Hello all. Celebrating day 12 today, on what feels like a very different journey towards sobriety from all my previous attempts.
I have struggled with alcohol addiction for 3 decades and have made some dreadful and terrifying life choices over the years. I have tried moderation (a definite no no for me, as one was never enough) counselling, therapy, rehab, the AA…pretty much everything that it was suggested I try.
Just before Christmas, my husband was diagnosed with cancer, and my first reaction was, OK lets research everything we can and do what we need to do to get you through this and come out the other side. Then…a lightbulb moment. Why have I never actually invested time and energy in finding out everything I absolutely can about my condition? Academic papers, blogs, books, podcasts, anything that looks at the biological, psychological, physical, mental and the whole spectrum of addiction knowledge, that can go some way to breaking down and explaining why I am an addict, and why I have never been able live the life I really want to live, without sabotaging everything.

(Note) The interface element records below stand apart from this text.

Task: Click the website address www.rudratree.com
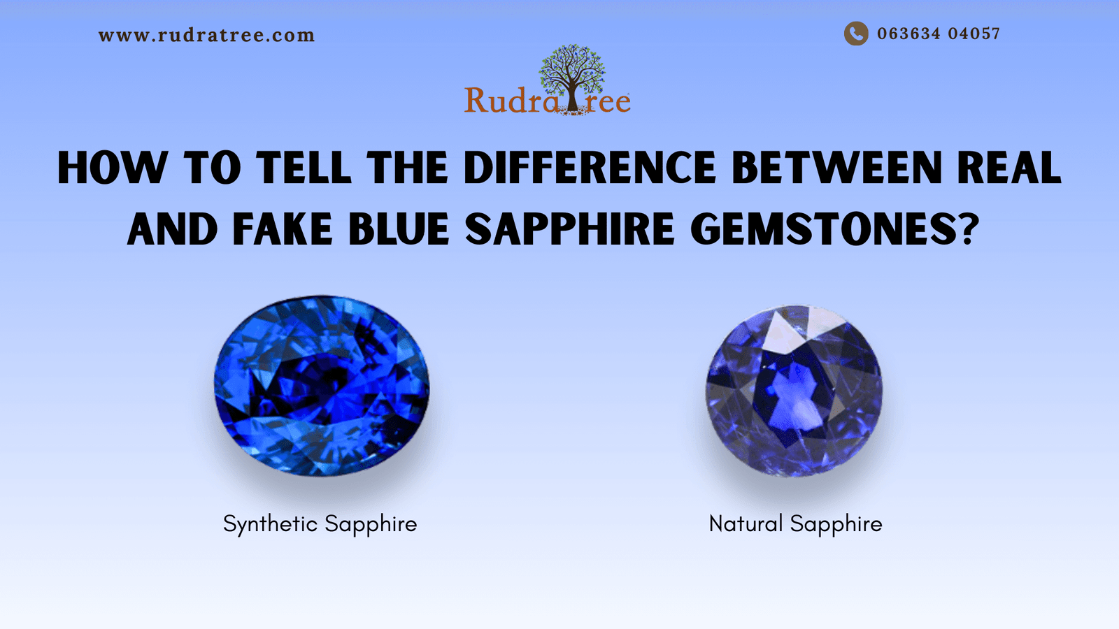[206, 36]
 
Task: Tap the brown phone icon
[855, 34]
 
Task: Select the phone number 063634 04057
[939, 34]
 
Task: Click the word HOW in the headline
[112, 168]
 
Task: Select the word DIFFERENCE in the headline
[590, 168]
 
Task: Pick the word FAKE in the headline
[283, 230]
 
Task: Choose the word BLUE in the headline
[399, 230]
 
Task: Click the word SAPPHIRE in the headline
[570, 230]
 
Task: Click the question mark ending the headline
[967, 230]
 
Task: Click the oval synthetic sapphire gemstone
[322, 386]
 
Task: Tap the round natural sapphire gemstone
[794, 391]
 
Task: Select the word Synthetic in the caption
[270, 524]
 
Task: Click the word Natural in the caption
[746, 523]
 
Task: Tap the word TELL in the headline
[303, 168]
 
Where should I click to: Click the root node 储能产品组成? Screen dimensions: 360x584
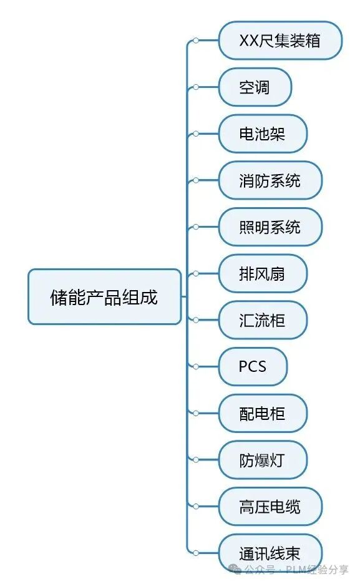[105, 296]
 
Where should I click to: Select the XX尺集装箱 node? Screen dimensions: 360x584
[280, 41]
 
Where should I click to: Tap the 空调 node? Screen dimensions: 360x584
[255, 87]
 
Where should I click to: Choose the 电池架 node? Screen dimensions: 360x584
[263, 134]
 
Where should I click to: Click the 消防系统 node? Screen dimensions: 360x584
[270, 180]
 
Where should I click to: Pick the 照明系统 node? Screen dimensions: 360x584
[270, 227]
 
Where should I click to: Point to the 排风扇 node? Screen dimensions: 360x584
[263, 273]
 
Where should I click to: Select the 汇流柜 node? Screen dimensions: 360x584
[263, 320]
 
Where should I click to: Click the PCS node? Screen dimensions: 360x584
[253, 366]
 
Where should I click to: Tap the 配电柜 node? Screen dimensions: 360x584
[263, 413]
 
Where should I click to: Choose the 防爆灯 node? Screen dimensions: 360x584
[263, 460]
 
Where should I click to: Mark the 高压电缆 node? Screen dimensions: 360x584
[270, 506]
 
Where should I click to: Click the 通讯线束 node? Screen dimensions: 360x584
[270, 553]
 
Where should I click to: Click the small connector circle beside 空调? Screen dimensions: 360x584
[196, 87]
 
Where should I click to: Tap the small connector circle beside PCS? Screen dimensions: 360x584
[196, 366]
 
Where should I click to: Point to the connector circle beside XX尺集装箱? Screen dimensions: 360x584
[196, 41]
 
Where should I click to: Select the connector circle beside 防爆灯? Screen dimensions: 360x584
[196, 460]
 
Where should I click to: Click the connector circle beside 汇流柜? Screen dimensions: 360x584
[196, 320]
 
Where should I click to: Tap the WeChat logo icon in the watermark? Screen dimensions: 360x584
[235, 569]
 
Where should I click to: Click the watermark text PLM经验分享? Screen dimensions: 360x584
[317, 570]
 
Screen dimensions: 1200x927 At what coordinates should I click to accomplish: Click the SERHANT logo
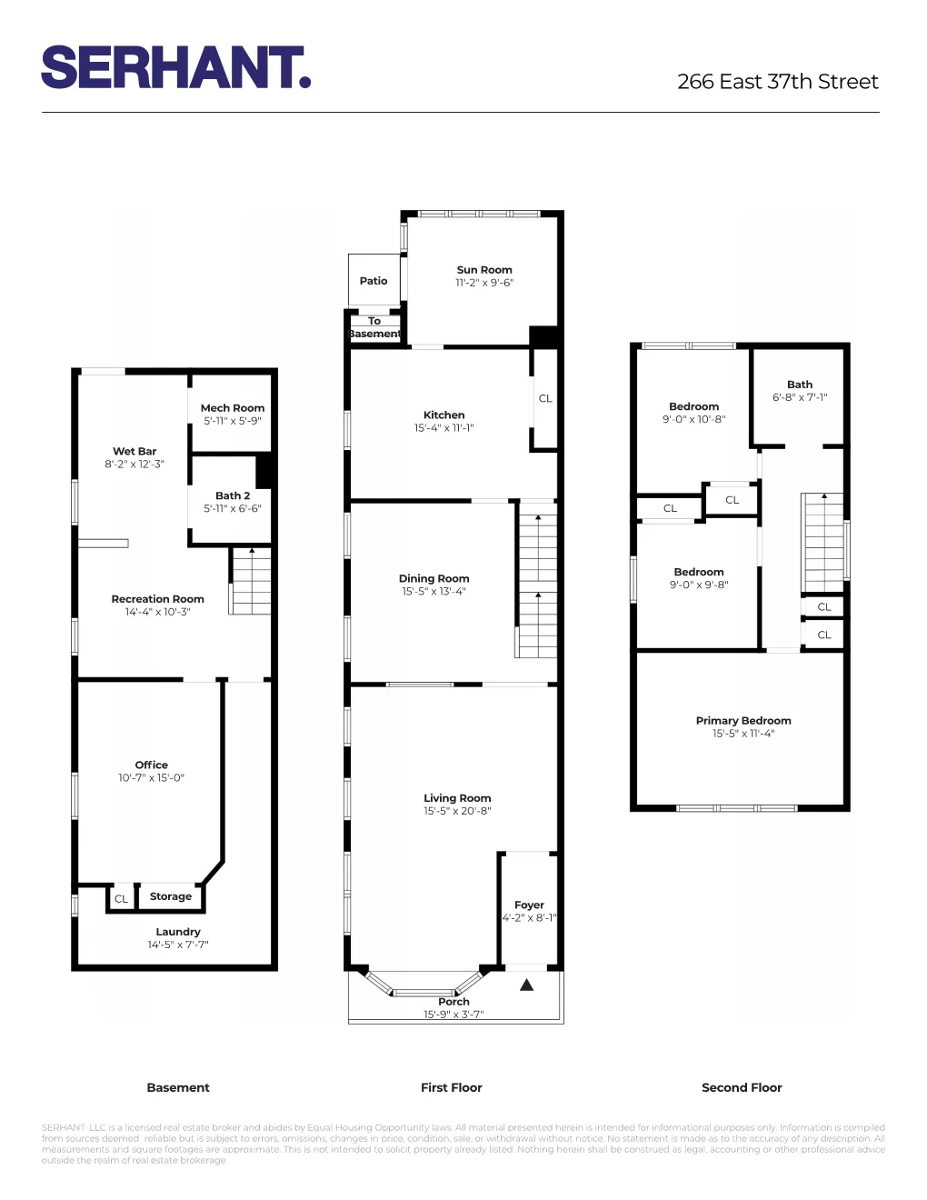point(175,68)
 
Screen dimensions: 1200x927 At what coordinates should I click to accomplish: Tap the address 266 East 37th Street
point(777,82)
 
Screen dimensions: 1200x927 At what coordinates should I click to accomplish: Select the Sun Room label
point(484,270)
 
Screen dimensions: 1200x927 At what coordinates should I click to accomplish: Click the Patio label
point(374,281)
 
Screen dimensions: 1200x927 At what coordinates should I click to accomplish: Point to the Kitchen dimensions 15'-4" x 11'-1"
point(444,428)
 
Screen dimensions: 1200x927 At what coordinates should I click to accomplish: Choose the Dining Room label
point(434,578)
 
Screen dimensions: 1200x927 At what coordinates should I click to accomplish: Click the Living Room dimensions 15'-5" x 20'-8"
point(457,811)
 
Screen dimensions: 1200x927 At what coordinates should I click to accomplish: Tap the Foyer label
point(529,905)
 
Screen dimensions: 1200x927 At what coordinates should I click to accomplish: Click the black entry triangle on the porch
point(526,985)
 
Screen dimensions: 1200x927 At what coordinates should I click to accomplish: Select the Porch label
point(454,1002)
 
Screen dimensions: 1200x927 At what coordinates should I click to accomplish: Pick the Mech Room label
point(233,408)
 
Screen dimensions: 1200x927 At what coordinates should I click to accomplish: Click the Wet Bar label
point(135,451)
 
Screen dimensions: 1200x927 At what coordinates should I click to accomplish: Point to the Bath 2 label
point(233,495)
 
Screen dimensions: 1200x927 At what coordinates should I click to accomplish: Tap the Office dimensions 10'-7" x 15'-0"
point(151,778)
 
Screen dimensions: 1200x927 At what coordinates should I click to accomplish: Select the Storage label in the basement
point(171,896)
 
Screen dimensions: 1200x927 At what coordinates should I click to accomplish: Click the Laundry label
point(178,932)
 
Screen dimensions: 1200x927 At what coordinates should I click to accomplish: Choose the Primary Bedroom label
point(743,721)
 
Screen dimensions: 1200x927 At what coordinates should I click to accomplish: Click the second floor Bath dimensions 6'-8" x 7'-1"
point(800,397)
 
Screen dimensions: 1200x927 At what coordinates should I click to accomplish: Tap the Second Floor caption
point(742,1087)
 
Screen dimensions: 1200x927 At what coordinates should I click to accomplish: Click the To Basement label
point(374,327)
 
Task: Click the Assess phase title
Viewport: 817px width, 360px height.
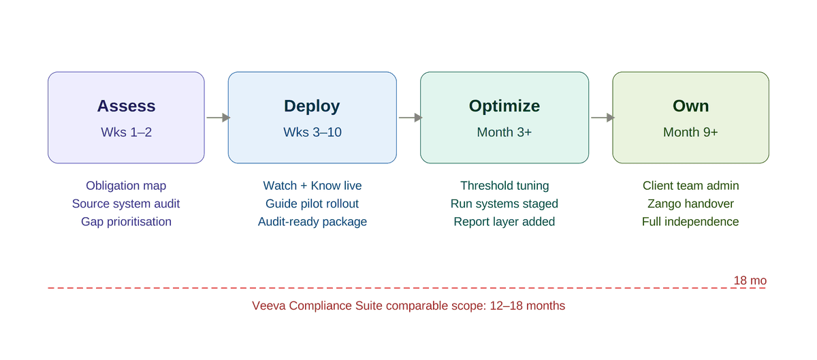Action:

So, this is how I am spending my energies at the moment, that, and realising that it is so important to have a support network of like-minded folk (I really believe you have to be an addict to understand their struggles and achievements) to engage with. This is my first go at joining online communities, but reading the stories here, I already feel comfortable, and I am excited to learn from you all and hear about your own journeys.
Well you definitely have a great attitude and thats awesome about doing the research, have you come across anything that really stood out, that you would recommend??
Yeah, understanding the reasons behind personal addiction can be really complex, well it certainly is for me anyway, as i have been discovering in therapy, theres not just one,simple straightforward answer…anyway, i would say good luck but i dont think you need it😀
Welcome Samchaw! Glad to have you aboard. Peer support is still my number one sobriety tool for me. And I have found it here in big amounts over the last 5.5. years. As well as knowledge of addiction and how to beat it. For me therapy tackling the issues that lead up to me being an addict int he first place is a third pillar. Trying to build myself a healthy social network outside of addiction is something I’m still working on. Well, recovery is work. But it’s a work of love. You’re doing it. Welcome again, the more the stronger we are. Wishing you all success in breaking addictions back, as well as that of you husband’s cancer. Hugs to you both.
Welcome to the TS family
I’ve found my sober tribe in this online community. No matter what time of day or night, someone is always here to hear me out.
Hope to see you around
Thanks so much for your kind words Mno! It really is true that you can’t beat your addiction alone. It does feel great to be working on what feels like a real shift in my relationship with alcohol and staring it straight in the eye and saying “no more, no thanks, not for me”.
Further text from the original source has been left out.